### What to work on
Output everything in the listing from the line containing "Locate an element on the screen." down to the end as a Markdown table with the columns Row and Line, skipping blank lines. Leave the pictures out.

### Data supplied
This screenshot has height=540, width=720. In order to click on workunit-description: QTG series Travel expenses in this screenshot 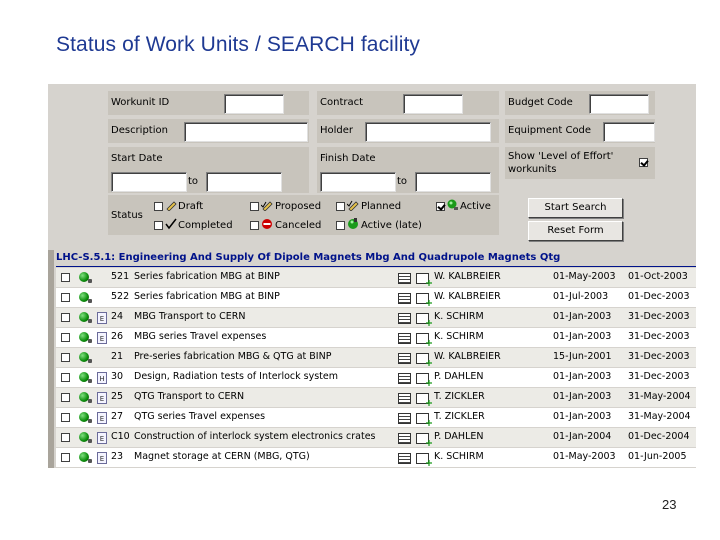, I will do `click(265, 417)`.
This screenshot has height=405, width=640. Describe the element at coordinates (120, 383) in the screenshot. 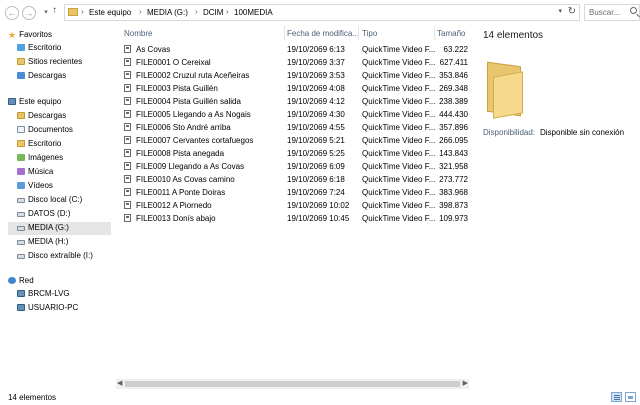

I see `scroll-left-arrow-icon: ◀` at that location.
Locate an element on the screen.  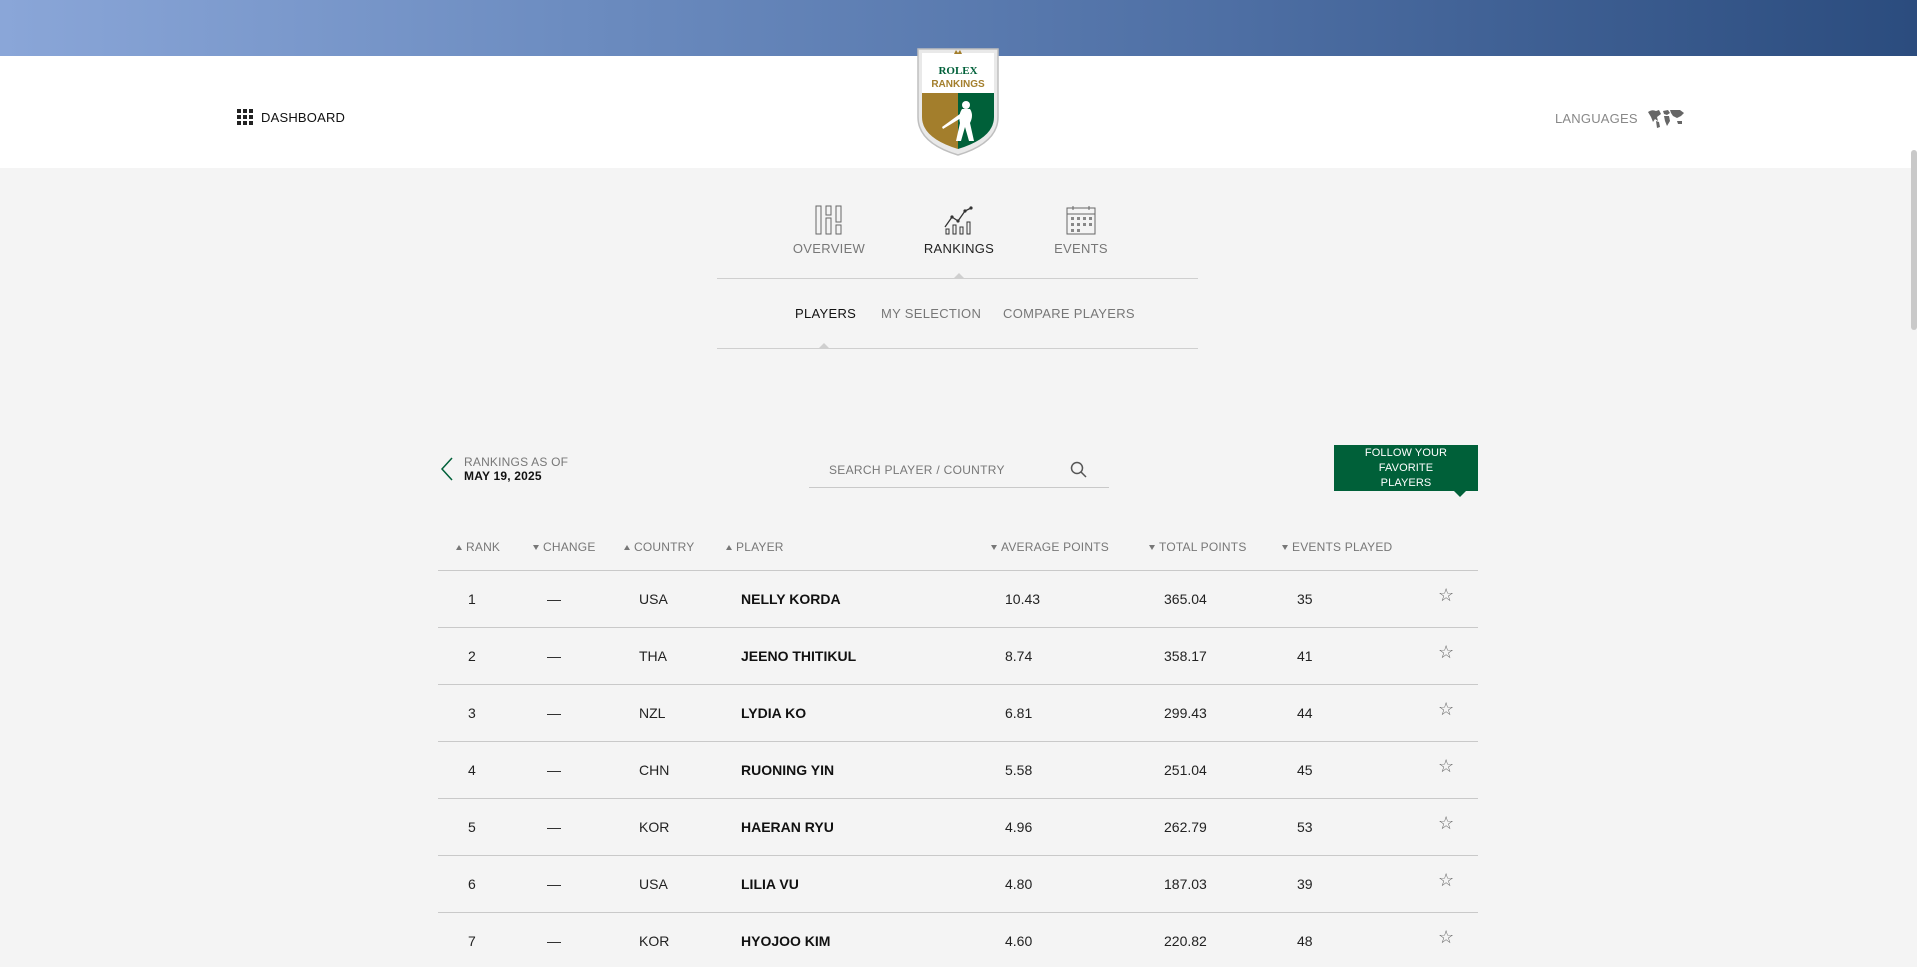
grid-menu-icon is located at coordinates (245, 117).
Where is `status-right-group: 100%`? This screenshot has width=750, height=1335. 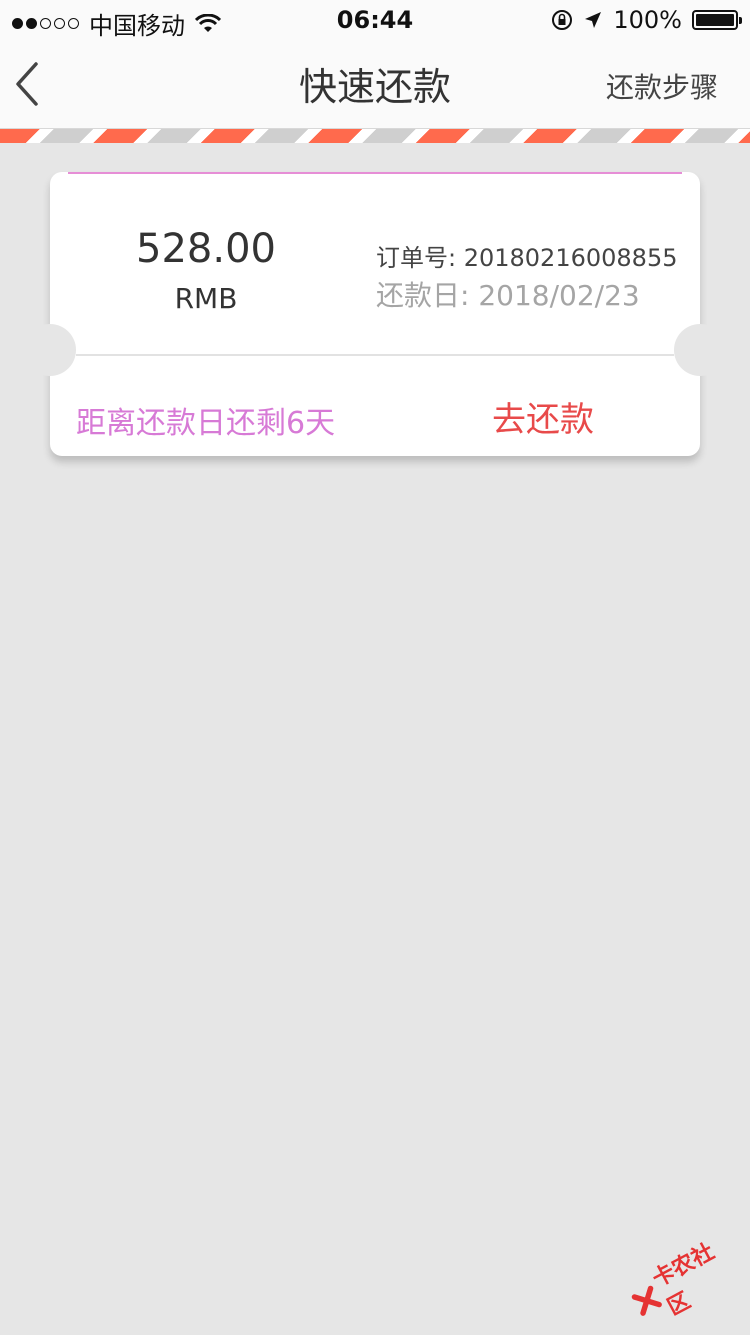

### Solved problem
| Row | Line |
|---|---|
| 1 | Locate an element on the screen.   |
| 2 | grid-menu-icon is located at coordinates (245, 117). |
| 3 | Where is `status-right-group: 100%`? This screenshot has width=750, height=1335.  |